Indian soldier shoots dead 5 colleagues, self in IHK

SRINAGAR - A soldier armed with two automatic weapons shot dead five of his colleagues as they slept early Thursday before killing himself in Indian-held Kashmir.
The soldier, who was on night duty, walked into the barracks where the soldiers were resting and opened fire at a military camp 20 kilometres north of Srinagar. “The soldier ran amok, killing five others before shooting himself dead in the camp in Ganderbal district,” Indian army spokesman Lieutenant Colonel Narinder Nahar Joshi told AFP. Another soldier who was injured in the attack recalled the events to police before being shifted to a military hospital in Srinagar for treatment, local superintendent of police Shahid Mehraj told AFP.
A military inquiry and a separate police probe were under way to determine what sparked the incident at the camp in Safapora village, including whether the soldier was suffering from stress. “We don’t know what triggered this incident, but we are investigating thoroughly so that such an incident is not repeated in future,” Mehraj said, adding police have seized two automatic rifles used by the soldier. “We are also talking to soldiers who were awake at the time of shooting,” Mehraj said.
The killer was a member of a counter-insurgency force called the Rashtriya Rifles posted to the heavily militarised Himalayan region and charged with tracking down suspected militants.
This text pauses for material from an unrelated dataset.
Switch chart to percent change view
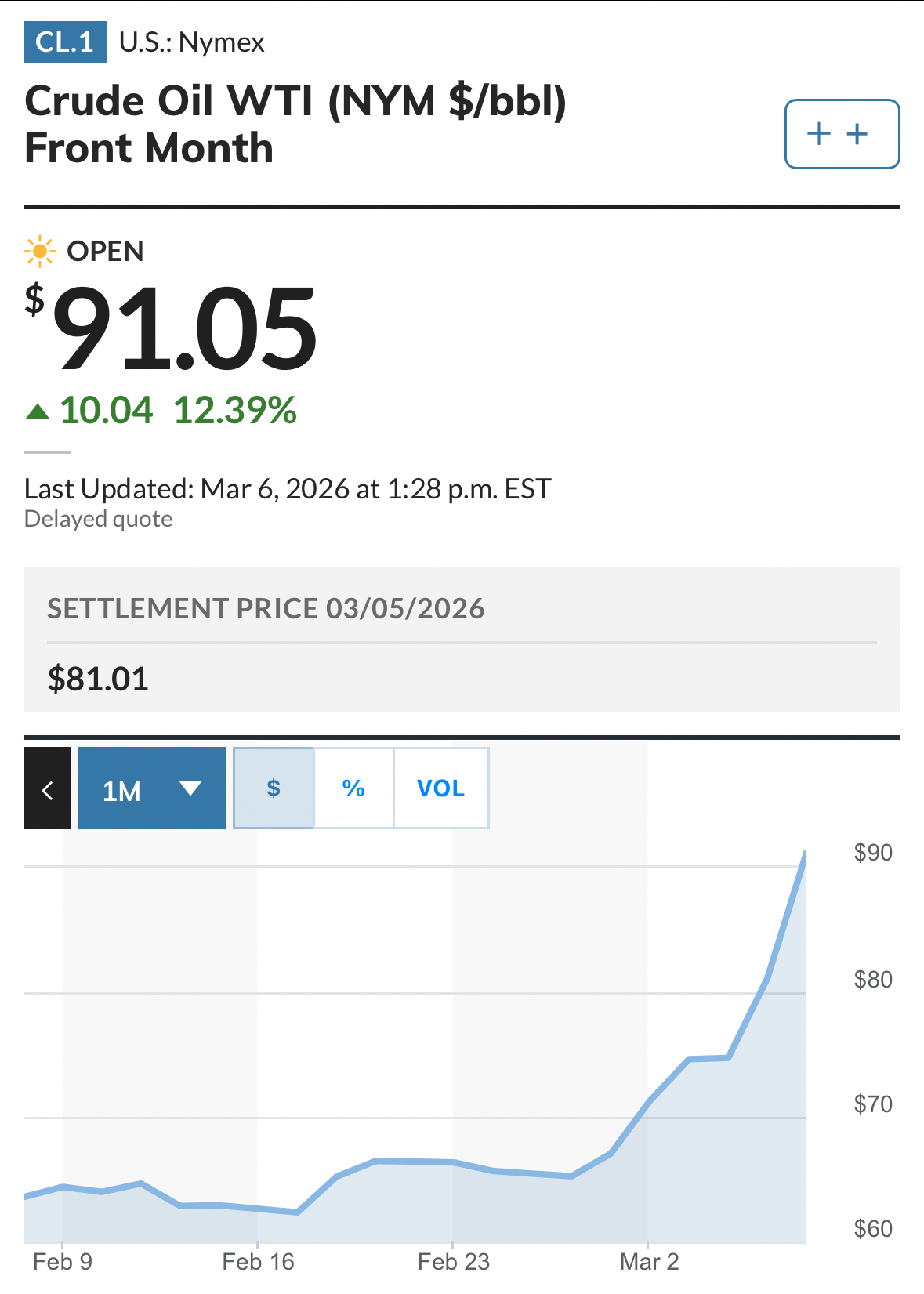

Several similar incidents have occurred in the past in the region, including one in 2011 when an Indian soldier killed four of his comrades after an altercation in a camp in Anantnag district. Although reasons for the shootings are not yet known, a defence expert said such soldiers, already working in a tense and hostile environment, are sometimes also badly managed by their superiors.
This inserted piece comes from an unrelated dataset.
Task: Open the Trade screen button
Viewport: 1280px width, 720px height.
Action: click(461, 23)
They can be denied leave for long periods, increasing resentment and piling on the pressure, Ajay Sahni, who heads the non-governmental Institute of Conflict Management in Delhi, told AFP.
The Rashtriya Rifles is made up of tens of thousands of soldiers drawn from the ranks of the army. Their personnel are shifted from one internal conflict to another.
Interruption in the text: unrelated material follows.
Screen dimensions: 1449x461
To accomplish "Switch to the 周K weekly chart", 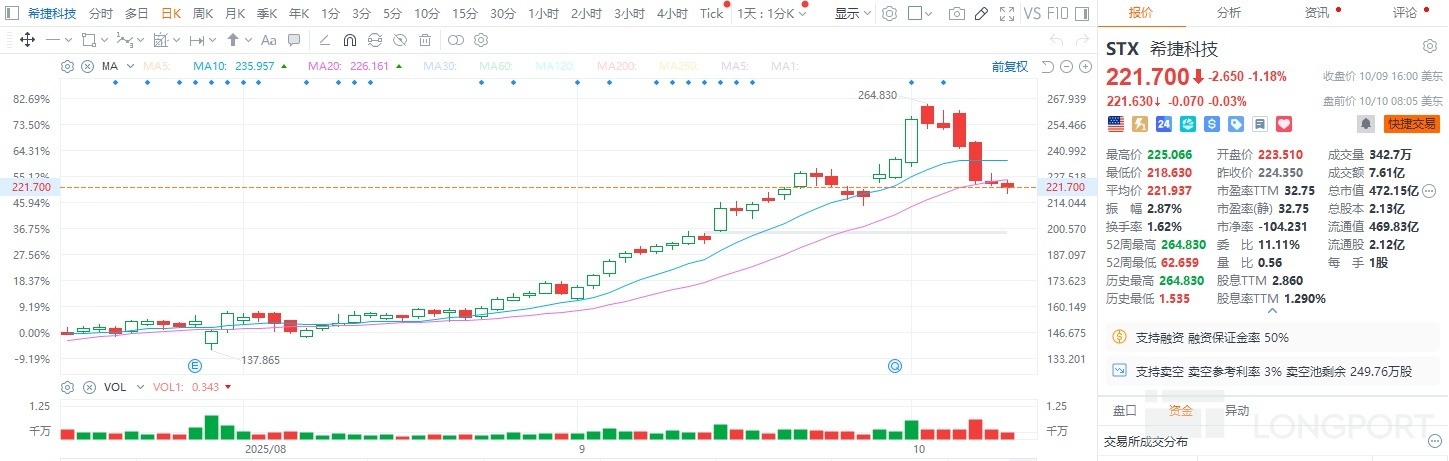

“Bad leadership and poor management of leave, combined with protraction of duties under relentless stress, cause such fratricidal incidents,” Sahni said. Sahni said the defence hierarchy has conducted many studies to try to better understand what leads to such incidents, although these have not been publicly released.
In recent years the Indian army has tried to help soldiers deal with stress, including setting up helplines and yoga classes and distributing booklets on signs of the condition.
Such incidents have also been reported from India’s insurgency-racked northeast, with a soldier gunning down six of his comrades in restive Manipur state in 2009.